[Stored records]
* * * * *

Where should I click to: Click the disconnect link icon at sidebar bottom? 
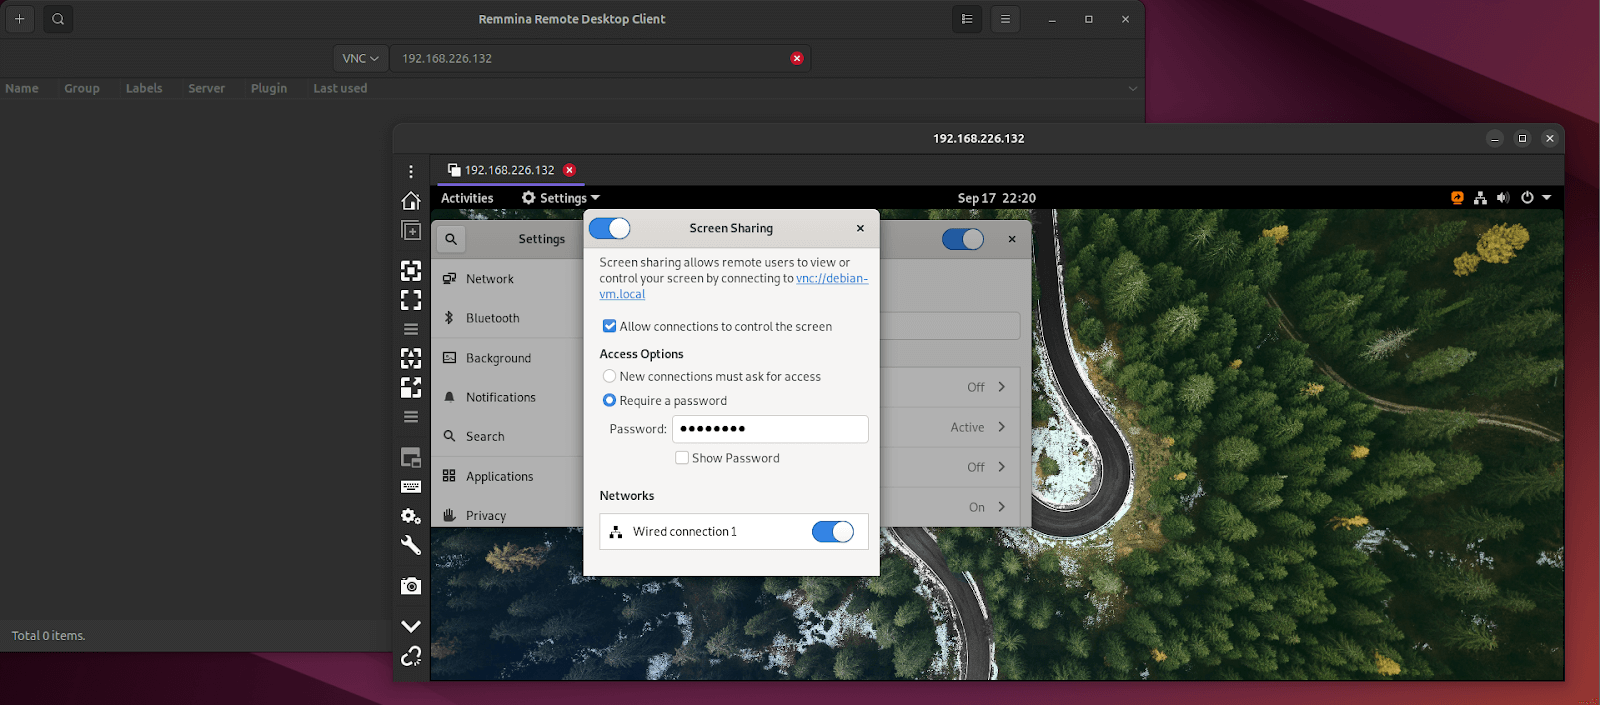pyautogui.click(x=411, y=656)
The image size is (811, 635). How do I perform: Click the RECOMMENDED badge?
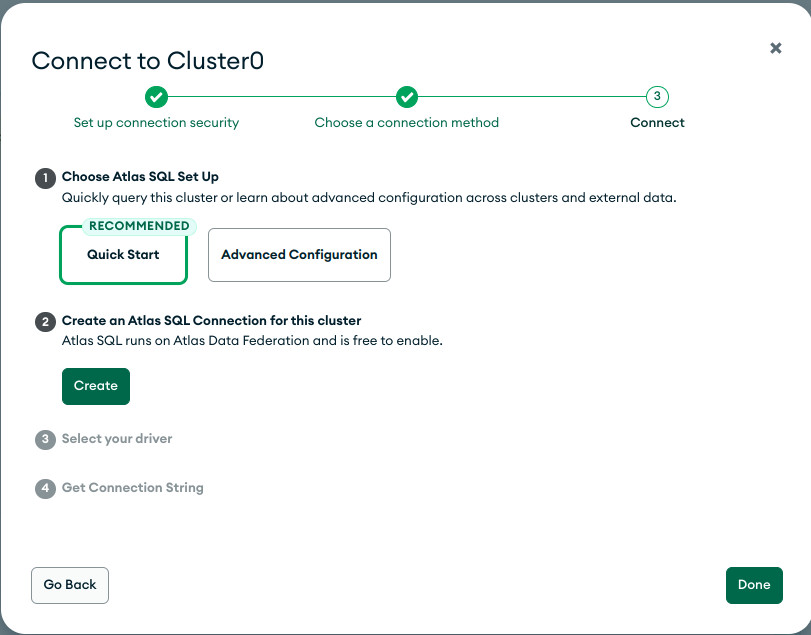point(139,226)
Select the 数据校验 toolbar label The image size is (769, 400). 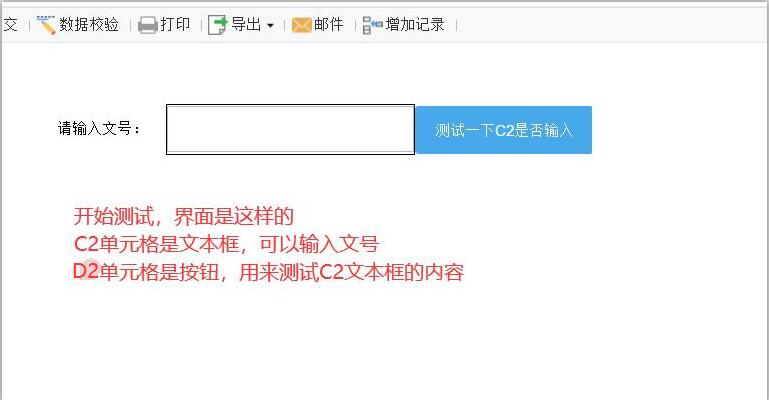click(x=89, y=24)
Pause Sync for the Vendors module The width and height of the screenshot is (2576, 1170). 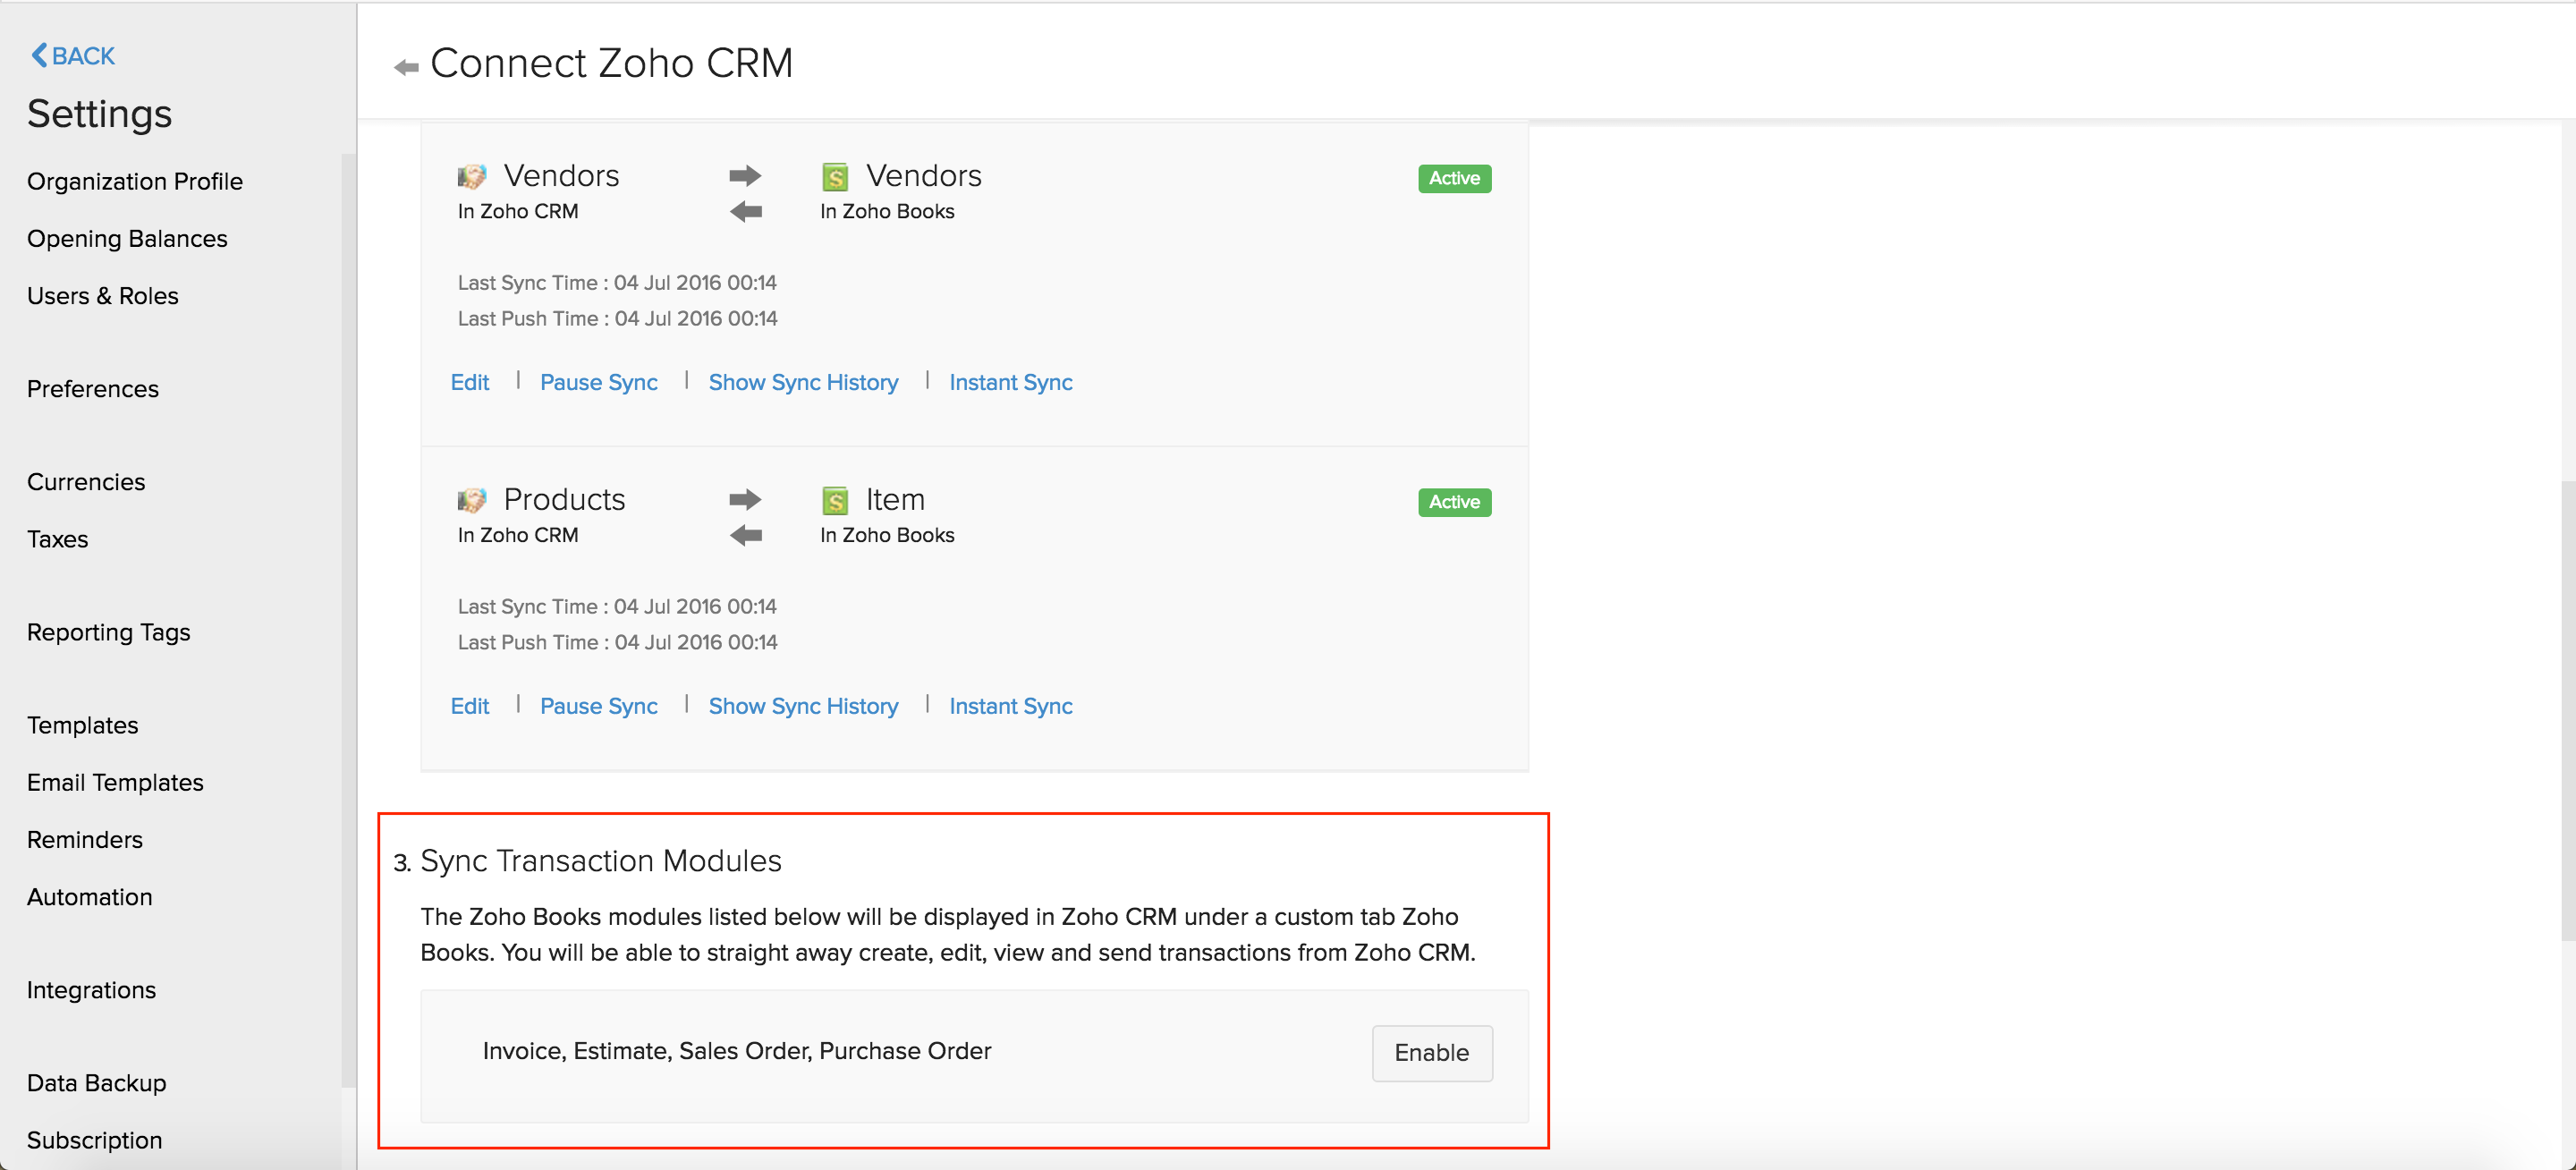[598, 383]
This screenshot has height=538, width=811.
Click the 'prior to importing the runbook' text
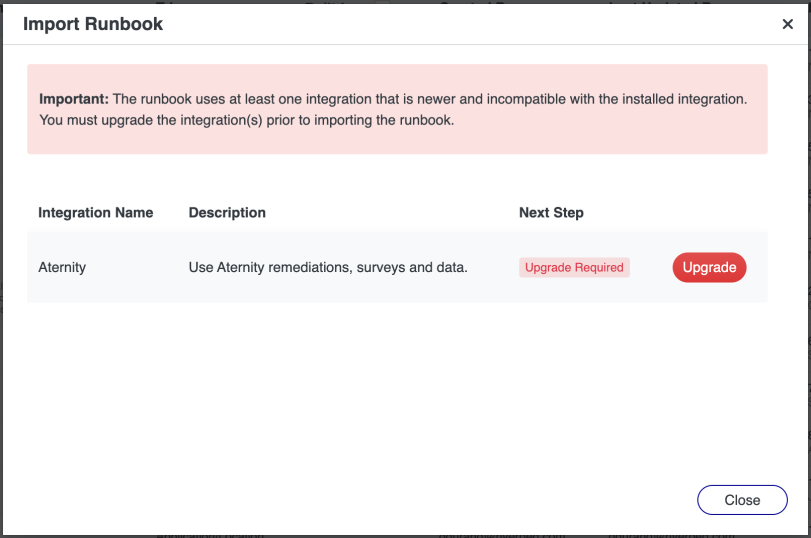[x=360, y=120]
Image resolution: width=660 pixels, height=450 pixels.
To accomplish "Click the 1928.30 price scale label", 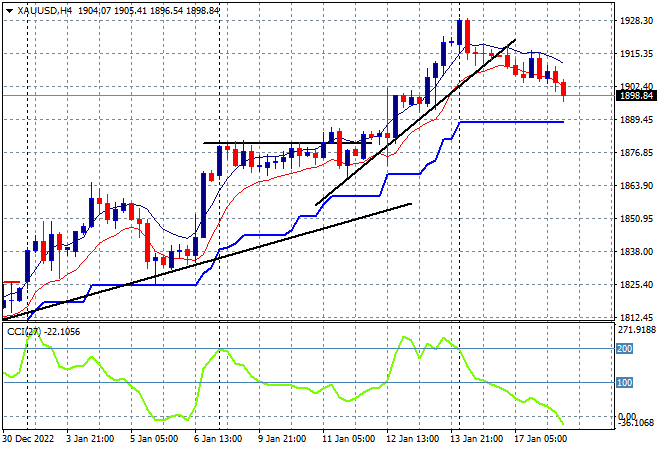I will (636, 21).
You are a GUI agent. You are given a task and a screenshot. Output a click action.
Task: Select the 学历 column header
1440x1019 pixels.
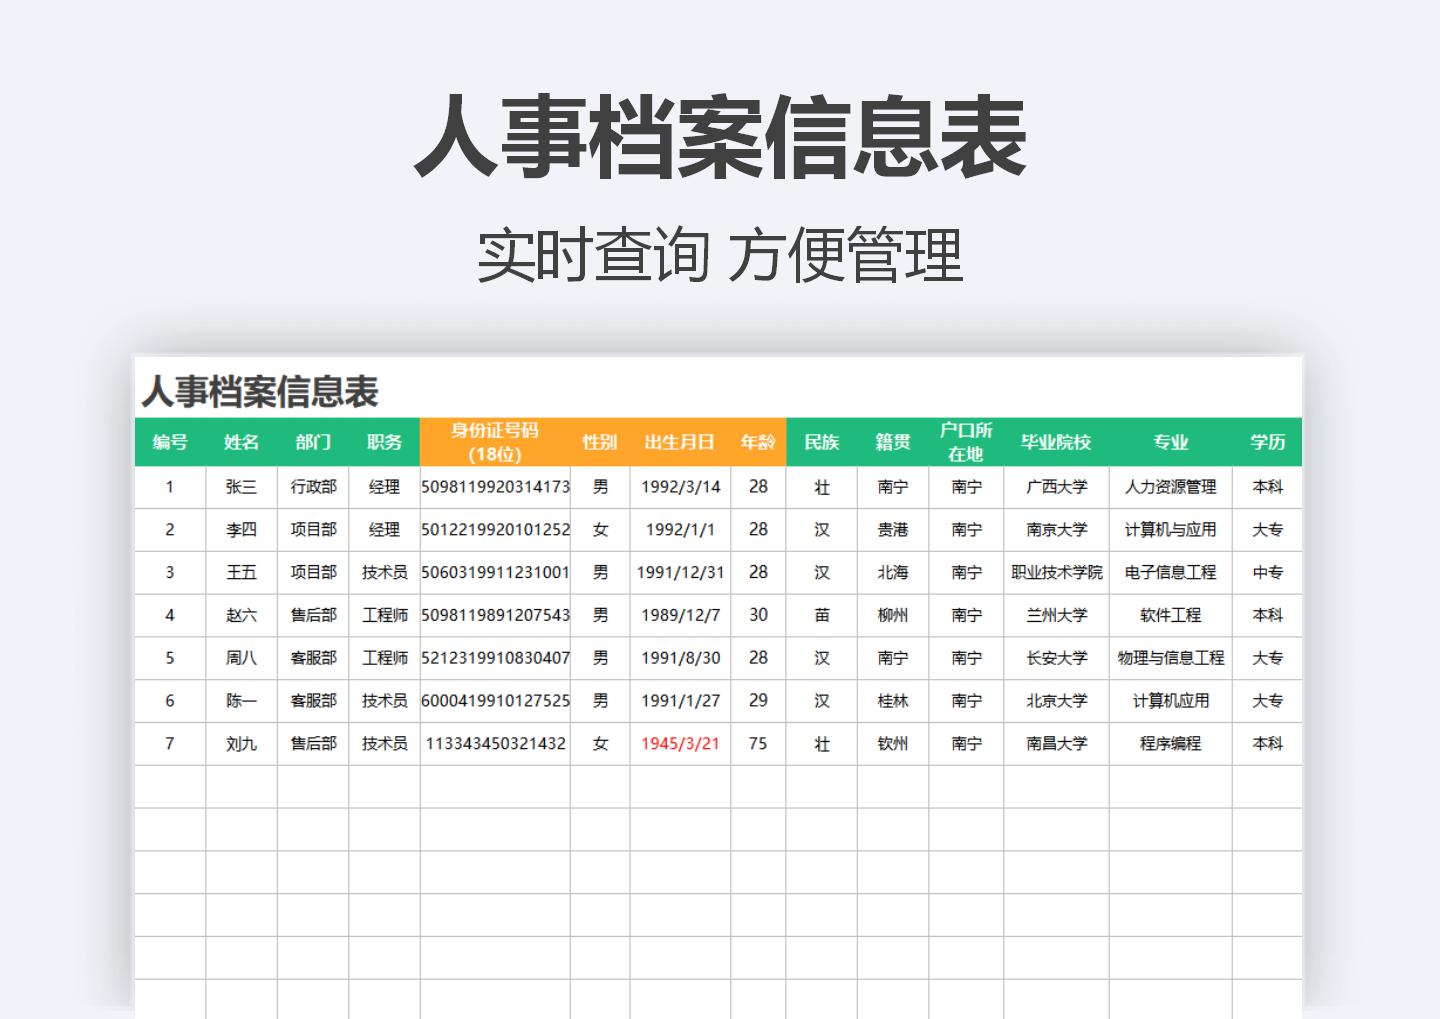(1267, 442)
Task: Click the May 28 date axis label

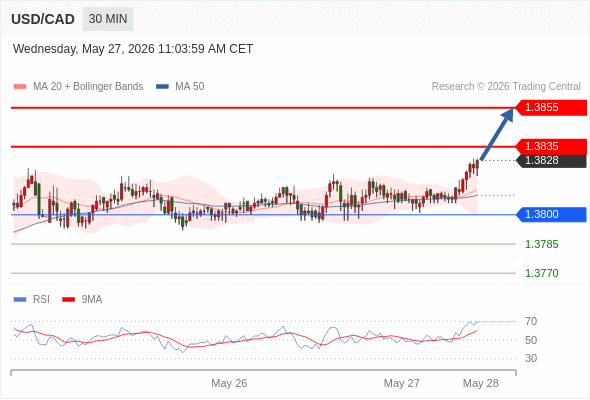Action: coord(481,383)
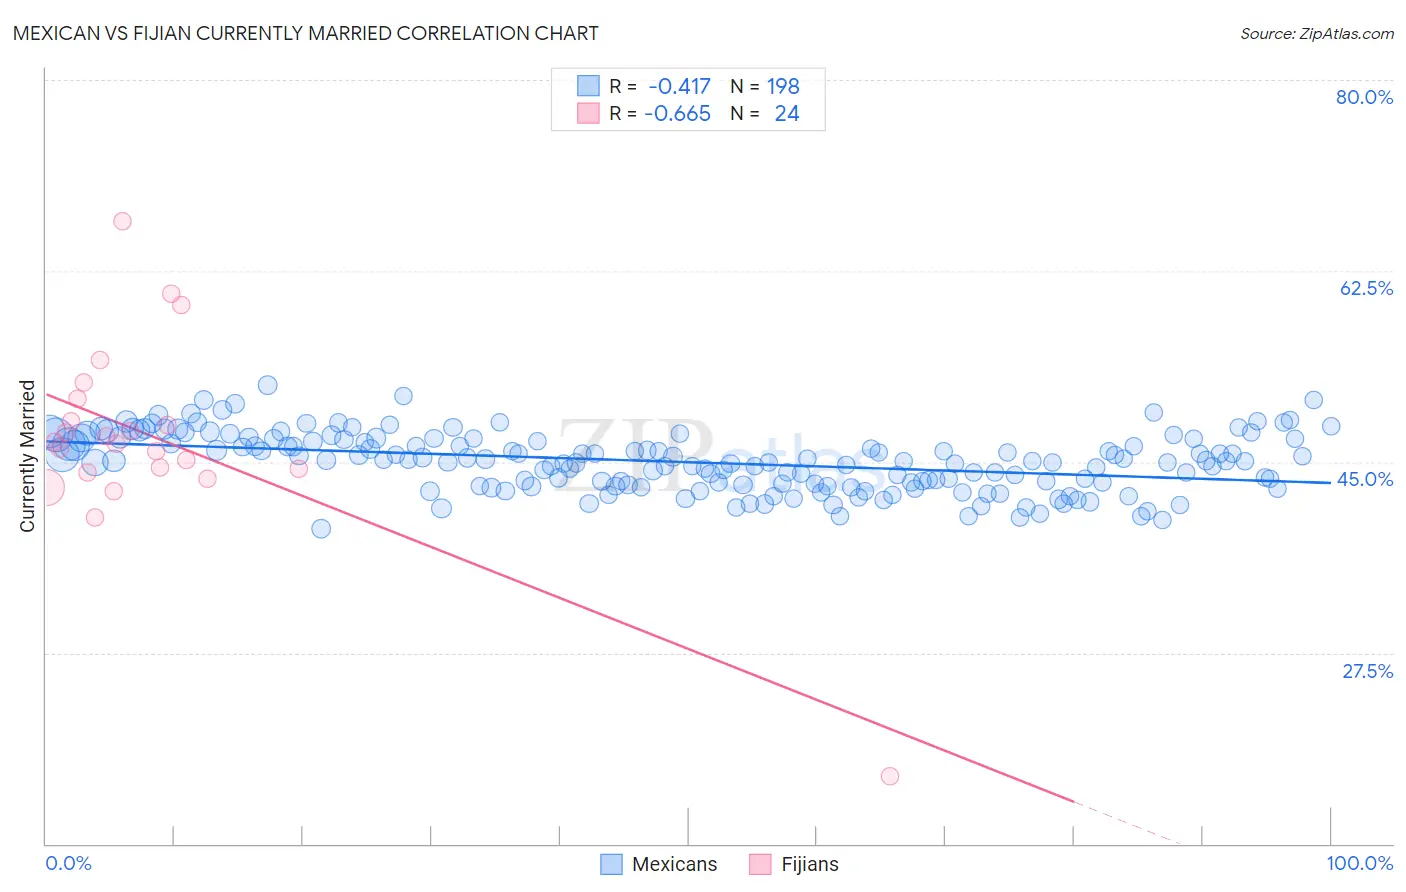This screenshot has height=892, width=1406.
Task: Click the 45.0% y-axis label
Action: [1365, 479]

* * * * *

No pictures belong in the copy. Retype exactly, and only, the lines from the line containing "Task: Select the 学历 column header" through the last line of the data, both included.

Task: Select the 学历 column header
1440x1019 pixels.
(1267, 442)
Task: Click the May 28 date axis label

Action: coord(481,383)
This screenshot has height=892, width=1406.
Task: Click the 45.0% y-axis label
Action: [1365, 479]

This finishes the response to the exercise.